• _Problem requirements_: Render the records from the line containing "y). This screenshot has width=2576, height=1372." through the line containing "coordinates (1838, 368)." as a JSON array of strings, one string per line, with blank lines omitted.

A block of data
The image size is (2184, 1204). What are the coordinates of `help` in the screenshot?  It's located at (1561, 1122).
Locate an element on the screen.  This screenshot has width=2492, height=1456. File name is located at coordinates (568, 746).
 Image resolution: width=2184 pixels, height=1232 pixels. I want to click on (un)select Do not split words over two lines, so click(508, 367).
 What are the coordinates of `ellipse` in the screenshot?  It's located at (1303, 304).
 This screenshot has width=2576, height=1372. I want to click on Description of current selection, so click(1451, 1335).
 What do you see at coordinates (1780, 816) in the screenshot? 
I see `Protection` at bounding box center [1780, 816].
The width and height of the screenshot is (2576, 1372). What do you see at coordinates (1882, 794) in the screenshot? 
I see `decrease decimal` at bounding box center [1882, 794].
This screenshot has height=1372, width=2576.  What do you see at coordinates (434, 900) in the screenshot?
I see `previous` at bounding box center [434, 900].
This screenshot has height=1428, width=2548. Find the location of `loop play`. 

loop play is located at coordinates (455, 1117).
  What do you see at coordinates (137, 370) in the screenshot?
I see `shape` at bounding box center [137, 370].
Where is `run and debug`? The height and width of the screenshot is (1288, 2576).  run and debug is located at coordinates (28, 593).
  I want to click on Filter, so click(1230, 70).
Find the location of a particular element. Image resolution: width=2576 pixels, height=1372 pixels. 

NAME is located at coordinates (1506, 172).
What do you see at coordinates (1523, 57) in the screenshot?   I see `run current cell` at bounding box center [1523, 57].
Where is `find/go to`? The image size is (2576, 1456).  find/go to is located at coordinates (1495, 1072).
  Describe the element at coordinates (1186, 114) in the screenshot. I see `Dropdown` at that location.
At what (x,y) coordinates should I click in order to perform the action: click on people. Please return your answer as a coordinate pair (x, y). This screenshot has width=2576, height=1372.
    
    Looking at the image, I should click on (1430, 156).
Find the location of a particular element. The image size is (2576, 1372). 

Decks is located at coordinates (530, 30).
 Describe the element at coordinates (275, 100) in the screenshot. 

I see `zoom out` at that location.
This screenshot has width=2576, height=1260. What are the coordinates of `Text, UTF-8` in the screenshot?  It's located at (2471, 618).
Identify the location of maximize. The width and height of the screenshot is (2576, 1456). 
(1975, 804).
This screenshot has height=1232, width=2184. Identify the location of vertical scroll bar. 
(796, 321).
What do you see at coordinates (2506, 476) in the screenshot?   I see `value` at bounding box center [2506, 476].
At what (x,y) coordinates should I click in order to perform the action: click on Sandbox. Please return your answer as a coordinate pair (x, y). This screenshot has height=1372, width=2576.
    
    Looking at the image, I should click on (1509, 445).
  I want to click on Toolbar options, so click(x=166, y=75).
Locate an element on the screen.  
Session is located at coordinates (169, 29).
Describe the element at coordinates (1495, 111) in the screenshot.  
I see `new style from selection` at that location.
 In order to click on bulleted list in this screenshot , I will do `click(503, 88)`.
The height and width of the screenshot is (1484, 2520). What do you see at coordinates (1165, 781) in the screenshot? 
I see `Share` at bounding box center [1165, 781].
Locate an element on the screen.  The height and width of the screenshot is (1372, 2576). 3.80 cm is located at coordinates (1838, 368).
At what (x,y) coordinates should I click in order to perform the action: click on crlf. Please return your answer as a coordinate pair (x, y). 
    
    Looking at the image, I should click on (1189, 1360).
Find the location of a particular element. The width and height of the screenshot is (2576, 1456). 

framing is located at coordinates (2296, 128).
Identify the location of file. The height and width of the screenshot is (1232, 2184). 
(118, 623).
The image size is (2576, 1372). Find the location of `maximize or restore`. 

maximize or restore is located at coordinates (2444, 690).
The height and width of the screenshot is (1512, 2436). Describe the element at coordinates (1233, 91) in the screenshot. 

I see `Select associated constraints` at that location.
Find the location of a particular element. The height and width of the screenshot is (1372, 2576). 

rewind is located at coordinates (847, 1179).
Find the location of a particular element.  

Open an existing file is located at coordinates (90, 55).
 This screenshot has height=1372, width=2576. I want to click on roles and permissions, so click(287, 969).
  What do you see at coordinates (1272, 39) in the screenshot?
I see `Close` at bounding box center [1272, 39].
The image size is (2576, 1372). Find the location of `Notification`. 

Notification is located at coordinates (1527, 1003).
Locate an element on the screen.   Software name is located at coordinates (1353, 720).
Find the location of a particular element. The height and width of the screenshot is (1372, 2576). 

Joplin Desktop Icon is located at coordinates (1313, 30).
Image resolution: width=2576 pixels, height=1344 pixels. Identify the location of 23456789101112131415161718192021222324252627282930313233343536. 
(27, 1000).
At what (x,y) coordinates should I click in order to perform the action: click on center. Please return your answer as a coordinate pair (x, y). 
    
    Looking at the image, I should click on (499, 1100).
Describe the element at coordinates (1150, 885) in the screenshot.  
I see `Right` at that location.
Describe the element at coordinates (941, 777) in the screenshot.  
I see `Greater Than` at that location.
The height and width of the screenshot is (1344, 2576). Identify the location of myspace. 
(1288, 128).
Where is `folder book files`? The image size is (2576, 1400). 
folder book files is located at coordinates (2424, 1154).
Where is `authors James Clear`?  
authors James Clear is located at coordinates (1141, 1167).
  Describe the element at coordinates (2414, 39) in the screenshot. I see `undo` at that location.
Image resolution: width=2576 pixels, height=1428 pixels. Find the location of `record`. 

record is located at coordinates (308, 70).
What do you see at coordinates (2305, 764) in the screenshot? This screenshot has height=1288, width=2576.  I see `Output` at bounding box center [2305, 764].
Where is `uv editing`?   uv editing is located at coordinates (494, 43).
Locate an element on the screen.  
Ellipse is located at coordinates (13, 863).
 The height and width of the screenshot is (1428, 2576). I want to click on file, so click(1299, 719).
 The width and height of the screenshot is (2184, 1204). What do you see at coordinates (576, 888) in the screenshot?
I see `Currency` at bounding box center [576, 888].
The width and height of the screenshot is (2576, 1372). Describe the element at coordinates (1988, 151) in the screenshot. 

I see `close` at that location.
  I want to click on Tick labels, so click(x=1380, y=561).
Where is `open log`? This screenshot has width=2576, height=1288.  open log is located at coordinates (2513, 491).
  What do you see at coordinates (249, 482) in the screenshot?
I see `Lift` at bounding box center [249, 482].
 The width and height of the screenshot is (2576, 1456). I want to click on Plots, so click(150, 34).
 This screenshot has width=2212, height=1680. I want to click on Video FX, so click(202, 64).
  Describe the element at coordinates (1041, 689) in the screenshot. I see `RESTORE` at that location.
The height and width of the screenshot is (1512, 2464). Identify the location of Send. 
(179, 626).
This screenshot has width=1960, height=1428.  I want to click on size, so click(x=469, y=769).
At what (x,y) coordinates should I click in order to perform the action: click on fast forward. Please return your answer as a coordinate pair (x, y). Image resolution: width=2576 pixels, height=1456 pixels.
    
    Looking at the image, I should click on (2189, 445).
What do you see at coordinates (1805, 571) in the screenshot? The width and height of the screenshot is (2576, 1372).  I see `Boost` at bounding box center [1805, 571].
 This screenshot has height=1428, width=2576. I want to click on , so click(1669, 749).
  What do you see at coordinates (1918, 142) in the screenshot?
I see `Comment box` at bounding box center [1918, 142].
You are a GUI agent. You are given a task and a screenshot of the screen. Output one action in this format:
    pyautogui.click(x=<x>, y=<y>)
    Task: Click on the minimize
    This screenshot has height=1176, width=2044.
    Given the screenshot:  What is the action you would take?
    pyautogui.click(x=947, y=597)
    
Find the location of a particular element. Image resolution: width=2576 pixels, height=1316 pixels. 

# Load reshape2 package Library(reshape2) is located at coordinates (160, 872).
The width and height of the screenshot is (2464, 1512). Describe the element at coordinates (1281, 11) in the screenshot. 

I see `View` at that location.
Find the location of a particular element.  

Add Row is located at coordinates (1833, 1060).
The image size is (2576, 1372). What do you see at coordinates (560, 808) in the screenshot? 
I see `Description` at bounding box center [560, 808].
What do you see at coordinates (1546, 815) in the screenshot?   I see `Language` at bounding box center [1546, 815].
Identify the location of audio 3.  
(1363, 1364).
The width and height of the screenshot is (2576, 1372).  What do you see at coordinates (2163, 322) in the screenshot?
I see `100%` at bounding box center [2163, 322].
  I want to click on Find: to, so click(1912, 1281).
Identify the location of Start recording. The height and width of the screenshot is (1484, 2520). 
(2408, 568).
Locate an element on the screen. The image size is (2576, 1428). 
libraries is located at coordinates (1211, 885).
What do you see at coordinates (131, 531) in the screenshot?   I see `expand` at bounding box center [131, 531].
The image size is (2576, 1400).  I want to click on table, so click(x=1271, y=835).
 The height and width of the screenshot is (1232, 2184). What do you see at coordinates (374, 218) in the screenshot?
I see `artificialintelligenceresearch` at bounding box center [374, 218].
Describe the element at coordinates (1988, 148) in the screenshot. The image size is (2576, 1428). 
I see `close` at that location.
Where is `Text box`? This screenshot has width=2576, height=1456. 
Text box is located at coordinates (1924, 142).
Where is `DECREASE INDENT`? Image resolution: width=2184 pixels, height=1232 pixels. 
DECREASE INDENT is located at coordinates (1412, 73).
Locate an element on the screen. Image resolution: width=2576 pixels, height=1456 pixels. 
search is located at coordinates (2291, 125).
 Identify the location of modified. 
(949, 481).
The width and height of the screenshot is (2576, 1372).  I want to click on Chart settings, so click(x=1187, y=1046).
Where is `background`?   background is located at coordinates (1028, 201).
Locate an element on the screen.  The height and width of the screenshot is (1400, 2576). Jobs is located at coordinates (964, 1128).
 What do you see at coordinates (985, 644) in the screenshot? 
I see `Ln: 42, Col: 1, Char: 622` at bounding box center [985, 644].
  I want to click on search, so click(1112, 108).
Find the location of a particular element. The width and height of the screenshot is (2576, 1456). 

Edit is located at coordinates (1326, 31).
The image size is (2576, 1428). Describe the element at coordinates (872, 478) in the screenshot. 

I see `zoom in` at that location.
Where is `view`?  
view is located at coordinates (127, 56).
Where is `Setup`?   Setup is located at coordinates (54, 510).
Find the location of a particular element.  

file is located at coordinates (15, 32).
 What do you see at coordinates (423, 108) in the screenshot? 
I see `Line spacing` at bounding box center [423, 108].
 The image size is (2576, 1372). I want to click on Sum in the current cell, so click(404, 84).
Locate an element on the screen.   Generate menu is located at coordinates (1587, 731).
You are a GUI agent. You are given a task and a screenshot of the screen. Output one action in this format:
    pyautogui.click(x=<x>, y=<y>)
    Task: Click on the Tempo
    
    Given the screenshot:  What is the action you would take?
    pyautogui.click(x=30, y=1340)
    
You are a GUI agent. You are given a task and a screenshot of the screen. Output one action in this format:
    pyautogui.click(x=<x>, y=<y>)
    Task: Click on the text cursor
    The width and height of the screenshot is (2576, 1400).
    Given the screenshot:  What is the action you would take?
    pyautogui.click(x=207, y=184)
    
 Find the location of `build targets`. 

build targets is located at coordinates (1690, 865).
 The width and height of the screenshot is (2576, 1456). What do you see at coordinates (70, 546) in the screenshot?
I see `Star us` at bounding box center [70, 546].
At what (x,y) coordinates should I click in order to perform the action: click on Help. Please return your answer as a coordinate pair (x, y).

• _Output below_:
[
  "At what (x,y) coordinates should I click in order to perform the action: click on people. Please return your answer as a coordinate pair (x, y). This screenshot has width=2576, height=1372.",
  "    Looking at the image, I should click on (1430, 156).",
  "Find the location of a particular element. The image size is (2576, 1372). ",
  "Decks is located at coordinates (530, 30).",
  " Describe the element at coordinates (275, 100) in the screenshot. ",
  "I see `zoom out` at that location.",
  "This screenshot has width=2576, height=1260. What are the coordinates of `Text, UTF-8` in the screenshot?  It's located at (2471, 618).",
  "Identify the location of maximize. The width and height of the screenshot is (2576, 1456). ",
  "(1975, 804).",
  "This screenshot has height=1232, width=2184. Identify the location of vertical scroll bar. ",
  "(796, 321).",
  "What do you see at coordinates (2506, 476) in the screenshot?   I see `value` at bounding box center [2506, 476].",
  "At what (x,y) coordinates should I click in order to perform the action: click on Sandbox. Please return your answer as a coordinate pair (x, y). This screenshot has height=1372, width=2576.",
  "    Looking at the image, I should click on (1509, 445).",
  "  I want to click on Toolbar options, so click(x=166, y=75).",
  "Locate an element on the screen.  ",
  "Session is located at coordinates (169, 29).",
  "Describe the element at coordinates (1495, 111) in the screenshot.  ",
  "I see `new style from selection` at that location.",
  " In order to click on bulleted list in this screenshot , I will do `click(503, 88)`.",
  "The height and width of the screenshot is (1484, 2520). What do you see at coordinates (1165, 781) in the screenshot? ",
  "I see `Share` at bounding box center [1165, 781].",
  "Locate an element on the screen.  The height and width of the screenshot is (1372, 2576). 3.80 cm is located at coordinates (1838, 368)."
]